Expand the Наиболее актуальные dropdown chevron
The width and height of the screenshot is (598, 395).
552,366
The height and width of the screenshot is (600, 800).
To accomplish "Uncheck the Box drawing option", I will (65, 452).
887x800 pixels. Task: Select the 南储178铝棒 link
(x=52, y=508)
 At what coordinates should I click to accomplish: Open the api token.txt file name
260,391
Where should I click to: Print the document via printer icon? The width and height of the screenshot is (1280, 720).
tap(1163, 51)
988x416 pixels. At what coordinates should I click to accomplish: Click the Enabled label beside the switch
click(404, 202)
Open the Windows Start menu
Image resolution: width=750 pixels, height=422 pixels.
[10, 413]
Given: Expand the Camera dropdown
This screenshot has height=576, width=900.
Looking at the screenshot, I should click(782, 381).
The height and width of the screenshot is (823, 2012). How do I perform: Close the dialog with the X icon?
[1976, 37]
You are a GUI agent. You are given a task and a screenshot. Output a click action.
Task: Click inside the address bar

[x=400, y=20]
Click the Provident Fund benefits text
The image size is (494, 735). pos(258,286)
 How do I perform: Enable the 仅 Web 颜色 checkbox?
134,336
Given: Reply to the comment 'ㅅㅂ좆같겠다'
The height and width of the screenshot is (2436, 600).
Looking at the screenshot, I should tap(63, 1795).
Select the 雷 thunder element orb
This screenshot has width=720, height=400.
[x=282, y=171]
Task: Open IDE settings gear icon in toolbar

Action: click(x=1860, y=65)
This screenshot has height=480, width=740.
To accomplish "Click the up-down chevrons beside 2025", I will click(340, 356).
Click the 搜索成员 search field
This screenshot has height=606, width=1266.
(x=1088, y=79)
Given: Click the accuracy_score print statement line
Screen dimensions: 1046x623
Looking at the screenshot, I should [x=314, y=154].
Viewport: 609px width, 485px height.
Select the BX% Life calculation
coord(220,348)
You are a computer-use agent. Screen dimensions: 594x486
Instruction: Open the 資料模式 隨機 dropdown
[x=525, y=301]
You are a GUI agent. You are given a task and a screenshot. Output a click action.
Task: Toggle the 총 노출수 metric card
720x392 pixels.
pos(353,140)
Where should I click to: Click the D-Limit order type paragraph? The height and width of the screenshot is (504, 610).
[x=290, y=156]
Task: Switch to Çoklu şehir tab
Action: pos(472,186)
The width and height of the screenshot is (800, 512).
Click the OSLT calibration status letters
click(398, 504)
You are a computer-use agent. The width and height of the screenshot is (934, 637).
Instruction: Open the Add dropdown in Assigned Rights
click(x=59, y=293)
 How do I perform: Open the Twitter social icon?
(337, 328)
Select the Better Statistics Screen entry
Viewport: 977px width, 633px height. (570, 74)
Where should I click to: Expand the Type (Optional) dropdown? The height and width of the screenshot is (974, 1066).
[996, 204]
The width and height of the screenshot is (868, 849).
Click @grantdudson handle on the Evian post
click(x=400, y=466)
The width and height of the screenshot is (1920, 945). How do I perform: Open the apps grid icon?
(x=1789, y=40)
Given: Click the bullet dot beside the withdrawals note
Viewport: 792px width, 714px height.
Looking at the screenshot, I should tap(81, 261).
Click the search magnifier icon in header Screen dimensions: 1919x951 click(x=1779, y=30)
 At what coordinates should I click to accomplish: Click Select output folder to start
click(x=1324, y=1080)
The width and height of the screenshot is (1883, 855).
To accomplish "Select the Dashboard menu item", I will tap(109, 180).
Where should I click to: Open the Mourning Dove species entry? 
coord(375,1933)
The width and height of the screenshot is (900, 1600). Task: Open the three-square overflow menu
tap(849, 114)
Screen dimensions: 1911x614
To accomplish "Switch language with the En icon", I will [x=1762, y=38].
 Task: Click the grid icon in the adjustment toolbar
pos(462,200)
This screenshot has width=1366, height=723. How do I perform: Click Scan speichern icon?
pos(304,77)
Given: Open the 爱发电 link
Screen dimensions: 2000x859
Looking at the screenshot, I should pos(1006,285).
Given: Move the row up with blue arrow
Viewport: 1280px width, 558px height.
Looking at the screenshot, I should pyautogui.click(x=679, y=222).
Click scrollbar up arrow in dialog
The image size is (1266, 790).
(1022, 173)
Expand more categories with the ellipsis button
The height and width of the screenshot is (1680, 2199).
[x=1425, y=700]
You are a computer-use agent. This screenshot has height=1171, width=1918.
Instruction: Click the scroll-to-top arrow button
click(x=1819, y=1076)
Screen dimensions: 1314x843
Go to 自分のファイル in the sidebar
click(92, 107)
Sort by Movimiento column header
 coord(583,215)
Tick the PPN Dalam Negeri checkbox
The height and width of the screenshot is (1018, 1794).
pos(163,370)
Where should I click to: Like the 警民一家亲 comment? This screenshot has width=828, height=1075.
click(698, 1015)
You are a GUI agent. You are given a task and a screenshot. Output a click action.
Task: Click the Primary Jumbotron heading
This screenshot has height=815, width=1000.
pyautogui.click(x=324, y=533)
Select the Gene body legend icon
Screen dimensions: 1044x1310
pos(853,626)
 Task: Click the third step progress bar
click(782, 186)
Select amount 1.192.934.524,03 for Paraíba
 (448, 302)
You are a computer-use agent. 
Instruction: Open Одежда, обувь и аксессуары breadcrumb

YOUR OBJECTIVE -> Reproduce each entry in the listing character for character.

WRITTEN ANSWER ->
Expand the Наиболее актуальные dropdown chevron
The width and height of the screenshot is (598, 395).
552,366
The height and width of the screenshot is (600, 800).
To accomplish "Uncheck the Box drawing option", I will (65, 452).
887x800 pixels. Task: Select the 南储178铝棒 link
(x=52, y=508)
 At what coordinates should I click to accomplish: Open the api token.txt file name
260,391
Where should I click to: Print the document via printer icon? The width and height of the screenshot is (1280, 720).
tap(1163, 51)
988x416 pixels. At what coordinates should I click to accomplish: Click the Enabled label beside the switch
click(404, 202)
Open the Windows Start menu
Image resolution: width=750 pixels, height=422 pixels.
[10, 413]
Given: Expand the Camera dropdown
This screenshot has height=576, width=900.
Looking at the screenshot, I should click(782, 381).
The height and width of the screenshot is (823, 2012). How do I perform: Close the dialog with the X icon?
[1976, 37]
You are a GUI agent. You are given a task and a screenshot. Output a click action.
Task: Click inside the address bar

[x=400, y=20]
Click the Provident Fund benefits text
The image size is (494, 735). pos(258,286)
 How do I perform: Enable the 仅 Web 颜色 checkbox?
134,336
Given: Reply to the comment 'ㅅㅂ좆같겠다'
The height and width of the screenshot is (2436, 600).
Looking at the screenshot, I should tap(63, 1795).
Select the 雷 thunder element orb
This screenshot has width=720, height=400.
[x=282, y=171]
Task: Open IDE settings gear icon in toolbar

Action: click(x=1860, y=65)
This screenshot has height=480, width=740.
To accomplish "Click the up-down chevrons beside 2025", I will click(340, 356).
Click the 搜索成员 search field
This screenshot has height=606, width=1266.
(x=1088, y=79)
Given: Click the accuracy_score print statement line
Screen dimensions: 1046x623
Looking at the screenshot, I should [x=314, y=154].
Viewport: 609px width, 485px height.
Select the BX% Life calculation
coord(220,348)
You are a computer-use agent. Screen dimensions: 594x486
Instruction: Open the 資料模式 隨機 dropdown
[x=525, y=301]
You are a GUI agent. You are given a task and a screenshot. Output a click action.
Task: Toggle the 총 노출수 metric card
720x392 pixels.
pos(353,140)
Where should I click to: Click the D-Limit order type paragraph? The height and width of the screenshot is (504, 610).
[x=290, y=156]
Task: Switch to Çoklu şehir tab
Action: pos(472,186)
The width and height of the screenshot is (800, 512).
Click the OSLT calibration status letters
click(398, 504)
You are a computer-use agent. The width and height of the screenshot is (934, 637).
Instruction: Open the Add dropdown in Assigned Rights
click(x=59, y=293)
 How do I perform: Open the Twitter social icon?
(337, 328)
Select the Better Statistics Screen entry
Viewport: 977px width, 633px height. (570, 74)
Where should I click to: Expand the Type (Optional) dropdown? The height and width of the screenshot is (974, 1066).
[996, 204]
The width and height of the screenshot is (868, 849).
Click @grantdudson handle on the Evian post
click(x=400, y=466)
The width and height of the screenshot is (1920, 945). How do I perform: Open the apps grid icon?
(x=1789, y=40)
Given: Click the bullet dot beside the withdrawals note
Viewport: 792px width, 714px height.
Looking at the screenshot, I should tap(81, 261).
Click the search magnifier icon in header Screen dimensions: 1919x951 click(x=1779, y=30)
 At what coordinates should I click to accomplish: Click Select output folder to start
click(x=1324, y=1080)
The width and height of the screenshot is (1883, 855).
To accomplish "Select the Dashboard menu item", I will tap(109, 180).
Where should I click to: Open the Mourning Dove species entry? 
coord(375,1933)
The width and height of the screenshot is (900, 1600). Task: Open the three-square overflow menu
tap(849, 114)
Screen dimensions: 1911x614
To accomplish "Switch language with the En icon", I will [x=1762, y=38].
 Task: Click the grid icon in the adjustment toolbar
pos(462,200)
This screenshot has width=1366, height=723. How do I perform: Click Scan speichern icon?
pos(304,77)
Given: Open the 爱发电 link
Screen dimensions: 2000x859
Looking at the screenshot, I should pos(1006,285).
Given: Move the row up with blue arrow
Viewport: 1280px width, 558px height.
Looking at the screenshot, I should pyautogui.click(x=679, y=222).
Click scrollbar up arrow in dialog
The image size is (1266, 790).
(1022, 173)
Expand more categories with the ellipsis button
The height and width of the screenshot is (1680, 2199).
[x=1425, y=700]
You are a computer-use agent. This screenshot has height=1171, width=1918.
Instruction: Click the scroll-to-top arrow button
click(x=1819, y=1076)
Screen dimensions: 1314x843
Go to 自分のファイル in the sidebar
click(92, 107)
Sort by Movimiento column header
 coord(583,215)
Tick the PPN Dalam Negeri checkbox
The height and width of the screenshot is (1018, 1794).
pos(163,370)
Where should I click to: Like the 警民一家亲 comment? This screenshot has width=828, height=1075.
click(698, 1015)
You are a GUI agent. You are given a task and a screenshot. Output a click action.
Task: Click the Primary Jumbotron heading
This screenshot has height=815, width=1000.
pyautogui.click(x=324, y=533)
Select the Gene body legend icon
Screen dimensions: 1044x1310
pos(853,626)
 Task: Click the third step progress bar
click(782, 186)
Select amount 1.192.934.524,03 for Paraíba
 (448, 302)
You are a computer-use agent. 
Instruction: Open Одежда, обувь и аксессуары breadcrumb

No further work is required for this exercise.